ARLINGTON, Va.–RNA isolation/purification is a vital step in a number of downstream applications including real-time quantitative PCR, reverse transcription PCR, microarrays, Northern blot analysis, nuclease protection assays, RNA mapping, in vitro translation and cDNA library construction. The need for purified RNA in so many experiments across several scientific disciplines has quickly made RNA purification an indispensable tool for both academic and industrial scientists. As a result, a large market of RNA purification products including both commercial kits and reagents has developed.
A new market report from Bioinformatics LLC, The RNA Purification Market: Evaluating Competitive Dynamics & Establishing Benchmarks, provides insights into the types of products required to support this work as well as who the top suppliers are in the market. Based on a 34-question survey of 813 scientists who currently purify RNA, the report benchmarks the current market by comprehensively reflecting researchers' experimental parameters and uses for purified RNA, current and future levels of sample throughput and the particular purification methods employed. In addition, it provides a closer look at two directions in which the RNA purification market could be moving—outsourcing samples for purification and the use of robotics for high-throughput purification.

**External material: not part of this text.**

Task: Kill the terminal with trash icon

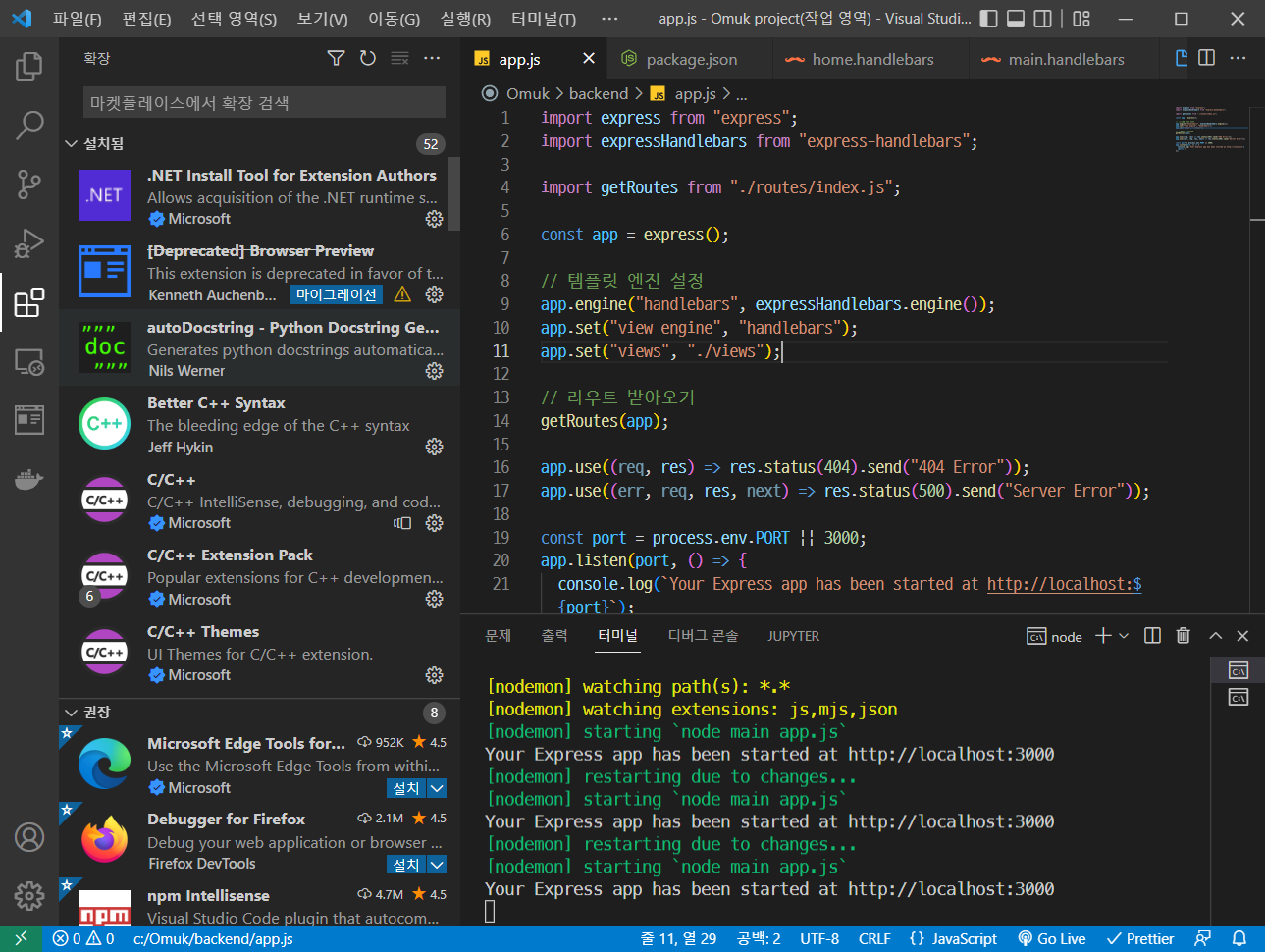Action: pyautogui.click(x=1184, y=636)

One significant challenge facing the field of RNA purification is the difficulty of extracting RNA from different types of cells and tissues; a related challenge is sample scarcity, especially in a clinical setting. The heterogeneity of RNA attributes across different organisms and cell types adds additional complexity for suppliers, forcing them to design a range of sample-dependent offerings. In such a product landscape of kits and reagents applicable only to specific organisms, cell and/or tissue types, suppliers find themselves competing for share across a very fractured user base. As a result of these and other challenges, product offerings for RNA purification face performance mandates around yield and sample stability.
The report provides information about the segment of scientists who do not use commercial kits and reagents, and instead rely on homebrew methods and examines the competitive dynamics of the RNA purification marketplace—from the perspectives of both the reagent suppliers and the kit suppliers. Respondents reveal the supplier attributes that are of the greatest importance and detail areas where suppliers presently perform above or below expectations. The report also assesses less tangible, but critically important elements of customer value for the leading suppliers of RNA purification kits and reagents, including behavioral measurements (such as customer retention) and attitudinal measurements (such as overall customer experience, intent to re-purchase and willingness to recommend).